# Converting PDF to Text
Some other web sites may offer PDFs instead of displaying the content via HTML pages. 
[PDFMiner](https://github.com/euske/pdfminer) is a library among several others which can be used to extract the content of the Webpages. 
Below is an example script to extract the report from the URL https://www.bis.org/publ/arpdf/ar2023e.pdf".
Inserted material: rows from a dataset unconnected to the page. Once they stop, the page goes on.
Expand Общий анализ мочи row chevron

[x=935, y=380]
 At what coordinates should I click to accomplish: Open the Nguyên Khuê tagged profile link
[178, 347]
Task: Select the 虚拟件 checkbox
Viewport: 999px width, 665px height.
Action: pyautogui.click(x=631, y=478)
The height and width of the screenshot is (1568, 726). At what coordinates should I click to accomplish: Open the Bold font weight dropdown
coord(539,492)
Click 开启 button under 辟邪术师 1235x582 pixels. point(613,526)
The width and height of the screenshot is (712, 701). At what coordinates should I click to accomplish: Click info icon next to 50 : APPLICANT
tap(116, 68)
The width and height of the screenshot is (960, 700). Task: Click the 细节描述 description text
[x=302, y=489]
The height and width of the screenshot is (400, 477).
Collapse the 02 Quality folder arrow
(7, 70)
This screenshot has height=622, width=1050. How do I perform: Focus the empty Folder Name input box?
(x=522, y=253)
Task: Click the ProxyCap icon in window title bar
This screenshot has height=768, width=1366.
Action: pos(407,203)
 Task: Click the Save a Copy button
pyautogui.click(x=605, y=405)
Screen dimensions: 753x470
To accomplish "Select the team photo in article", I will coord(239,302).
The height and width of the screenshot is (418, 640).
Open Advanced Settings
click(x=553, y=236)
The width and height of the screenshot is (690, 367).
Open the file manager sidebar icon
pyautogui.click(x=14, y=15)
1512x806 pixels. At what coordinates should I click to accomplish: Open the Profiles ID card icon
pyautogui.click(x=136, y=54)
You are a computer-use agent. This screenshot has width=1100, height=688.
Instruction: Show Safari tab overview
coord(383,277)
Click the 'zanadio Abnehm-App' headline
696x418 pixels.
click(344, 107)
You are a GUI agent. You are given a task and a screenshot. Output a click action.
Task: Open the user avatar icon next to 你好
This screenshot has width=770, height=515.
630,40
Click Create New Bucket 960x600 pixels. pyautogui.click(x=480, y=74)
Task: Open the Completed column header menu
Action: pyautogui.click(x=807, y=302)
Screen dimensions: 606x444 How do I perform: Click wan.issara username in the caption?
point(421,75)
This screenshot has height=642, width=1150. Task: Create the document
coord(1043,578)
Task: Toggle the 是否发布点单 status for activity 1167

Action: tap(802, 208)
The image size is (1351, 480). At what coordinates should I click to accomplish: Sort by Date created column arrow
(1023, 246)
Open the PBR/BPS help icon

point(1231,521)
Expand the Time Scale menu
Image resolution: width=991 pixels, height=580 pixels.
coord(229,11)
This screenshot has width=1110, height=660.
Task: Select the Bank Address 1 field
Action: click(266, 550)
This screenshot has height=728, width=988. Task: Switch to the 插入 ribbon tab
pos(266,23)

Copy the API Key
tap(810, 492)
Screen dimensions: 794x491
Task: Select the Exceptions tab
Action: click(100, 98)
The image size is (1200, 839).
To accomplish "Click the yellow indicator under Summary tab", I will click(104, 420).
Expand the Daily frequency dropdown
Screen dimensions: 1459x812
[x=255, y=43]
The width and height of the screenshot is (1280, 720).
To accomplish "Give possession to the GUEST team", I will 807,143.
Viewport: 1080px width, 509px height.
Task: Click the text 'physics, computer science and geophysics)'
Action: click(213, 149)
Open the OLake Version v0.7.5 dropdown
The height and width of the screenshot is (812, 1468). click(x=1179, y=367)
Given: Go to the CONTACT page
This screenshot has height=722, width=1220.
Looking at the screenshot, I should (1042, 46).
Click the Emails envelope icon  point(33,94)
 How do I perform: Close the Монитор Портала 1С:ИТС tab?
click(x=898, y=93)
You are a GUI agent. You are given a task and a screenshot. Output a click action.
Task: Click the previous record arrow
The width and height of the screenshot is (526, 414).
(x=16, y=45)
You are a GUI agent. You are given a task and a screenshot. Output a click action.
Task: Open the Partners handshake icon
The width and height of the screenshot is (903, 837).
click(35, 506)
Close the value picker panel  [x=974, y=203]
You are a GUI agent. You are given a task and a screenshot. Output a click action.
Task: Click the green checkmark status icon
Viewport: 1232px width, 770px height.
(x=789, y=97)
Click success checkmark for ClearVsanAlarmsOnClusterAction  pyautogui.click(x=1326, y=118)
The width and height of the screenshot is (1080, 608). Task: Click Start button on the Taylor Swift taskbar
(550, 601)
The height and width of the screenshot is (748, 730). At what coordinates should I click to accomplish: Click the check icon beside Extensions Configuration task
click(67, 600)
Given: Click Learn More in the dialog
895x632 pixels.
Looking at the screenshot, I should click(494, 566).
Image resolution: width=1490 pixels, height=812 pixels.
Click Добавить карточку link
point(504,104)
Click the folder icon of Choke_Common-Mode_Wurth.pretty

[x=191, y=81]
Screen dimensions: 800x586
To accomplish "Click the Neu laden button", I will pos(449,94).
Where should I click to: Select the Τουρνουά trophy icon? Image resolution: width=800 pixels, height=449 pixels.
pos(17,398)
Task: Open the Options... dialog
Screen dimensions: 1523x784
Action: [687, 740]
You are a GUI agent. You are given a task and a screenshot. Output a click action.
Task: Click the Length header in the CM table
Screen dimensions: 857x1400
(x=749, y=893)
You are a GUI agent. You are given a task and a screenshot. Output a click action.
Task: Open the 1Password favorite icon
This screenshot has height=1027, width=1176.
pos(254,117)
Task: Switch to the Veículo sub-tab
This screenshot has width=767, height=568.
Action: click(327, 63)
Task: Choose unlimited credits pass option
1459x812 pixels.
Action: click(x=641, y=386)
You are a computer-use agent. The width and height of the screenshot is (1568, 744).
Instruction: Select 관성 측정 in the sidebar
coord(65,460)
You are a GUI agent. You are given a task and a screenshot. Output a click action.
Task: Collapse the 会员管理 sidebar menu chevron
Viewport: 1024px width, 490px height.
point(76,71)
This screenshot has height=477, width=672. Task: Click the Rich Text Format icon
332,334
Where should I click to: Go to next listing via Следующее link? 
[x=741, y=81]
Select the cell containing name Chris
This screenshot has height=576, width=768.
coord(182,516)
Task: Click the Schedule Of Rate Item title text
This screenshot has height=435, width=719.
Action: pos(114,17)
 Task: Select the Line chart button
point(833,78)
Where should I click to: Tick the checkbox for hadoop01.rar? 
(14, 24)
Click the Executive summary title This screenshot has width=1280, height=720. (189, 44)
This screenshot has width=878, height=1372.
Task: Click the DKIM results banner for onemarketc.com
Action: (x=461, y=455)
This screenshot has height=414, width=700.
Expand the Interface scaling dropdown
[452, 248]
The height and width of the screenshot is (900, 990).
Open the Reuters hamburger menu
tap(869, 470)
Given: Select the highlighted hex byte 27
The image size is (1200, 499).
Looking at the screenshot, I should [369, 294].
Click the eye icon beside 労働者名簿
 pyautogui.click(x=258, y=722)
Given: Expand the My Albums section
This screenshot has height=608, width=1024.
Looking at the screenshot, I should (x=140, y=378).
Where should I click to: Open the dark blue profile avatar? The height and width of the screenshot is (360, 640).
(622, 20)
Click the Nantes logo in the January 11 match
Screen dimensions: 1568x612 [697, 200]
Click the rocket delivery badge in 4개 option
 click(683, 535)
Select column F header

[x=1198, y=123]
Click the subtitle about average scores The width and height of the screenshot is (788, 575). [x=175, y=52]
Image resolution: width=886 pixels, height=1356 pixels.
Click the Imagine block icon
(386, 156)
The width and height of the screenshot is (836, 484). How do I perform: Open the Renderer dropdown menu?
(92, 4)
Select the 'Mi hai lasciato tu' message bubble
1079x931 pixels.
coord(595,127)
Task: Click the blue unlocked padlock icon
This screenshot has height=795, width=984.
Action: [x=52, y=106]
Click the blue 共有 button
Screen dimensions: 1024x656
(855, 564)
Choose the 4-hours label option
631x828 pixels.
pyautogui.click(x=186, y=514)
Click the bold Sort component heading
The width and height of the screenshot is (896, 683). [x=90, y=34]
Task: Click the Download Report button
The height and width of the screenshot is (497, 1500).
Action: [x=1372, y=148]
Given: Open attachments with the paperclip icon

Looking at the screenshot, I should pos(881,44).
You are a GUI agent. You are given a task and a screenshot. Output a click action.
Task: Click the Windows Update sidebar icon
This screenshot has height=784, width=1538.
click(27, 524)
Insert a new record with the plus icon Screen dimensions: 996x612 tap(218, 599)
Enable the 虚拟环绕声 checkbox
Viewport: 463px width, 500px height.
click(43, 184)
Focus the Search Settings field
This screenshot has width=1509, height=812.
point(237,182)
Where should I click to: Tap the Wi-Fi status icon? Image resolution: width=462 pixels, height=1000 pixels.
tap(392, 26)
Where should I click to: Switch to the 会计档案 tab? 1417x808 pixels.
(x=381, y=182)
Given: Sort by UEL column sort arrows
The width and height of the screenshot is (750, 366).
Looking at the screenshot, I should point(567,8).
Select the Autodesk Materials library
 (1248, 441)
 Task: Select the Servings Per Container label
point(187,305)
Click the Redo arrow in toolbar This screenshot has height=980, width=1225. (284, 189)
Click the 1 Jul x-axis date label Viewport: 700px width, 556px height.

Following are some important classes:
1. [PDFPage](https://github.com/euske/pdfminer/blob/master/pdfminer/pdfpage.py) describes the properties of a page and points to its contents.
2. [PDFResourceManager](https://github.com/euske/pdfminer/blob/master/pdfminer/pdfinterp.py) helps to manage the reuse of shared resources such as fonts and images to prevent multiple allocations.
3. [PDFPageInterpreter](https://github.com/euske/pdfminer/blob/master/pdfminer/pdfinterp.py) is a cruicial component that processes the content of individual pages and converts them to a format that can be easily extracted and manipulated.
4. [TextConverter](https://github.com/euske/pdfminer/blob/master/pdfminer/converter.py) Obtains the exact location of text as well as other layout information
5. [LAParams](https://github.com/euske/pdfminer/blob/master/pdfminer/layout.py) defines the parameters for the layout.

In [1]:
from urllib import request
from pdfminer.pdfpage import PDFPage
from pdfminer.pdfinterp import PDFResourceManager, PDFPageInterpreter
from pdfminer.converter import TextConverter
from tqdm import tqdm
import io
from pdfminer.layout import LAParams
import requests


In [2]:
pdf_url = "https://www.bis.org/publ/arpdf/ar2023e.pdf"
response = request.urlopen(pdf_url)
input_file = "report.pdf"
file = open(input_file, 'wb')
file.write(response.read())
file.close()

In [3]:
i_f = open(input_file,'rb')
resMgr = PDFResourceManager()
resData = io.StringIO() #It is an in-memory file-like object that allows to read from and write to a string buffer as if it were a file.
TxtConverter = TextConverter(resMgr,resData, laparams= LAParams())
interpreter = PDFPageInterpreter(resMgr,TxtConverter)
for page in tqdm(PDFPage.get_pages(i_f)):
    interpreter.process_page(page)
txt = resData.getvalue()
output_path = "report.txt"
with open(output_path,'w',encoding='utf-8') as of:
    of.write(txt)

0it [00:00, ?it/s]

142it [00:24,  5.81it/s]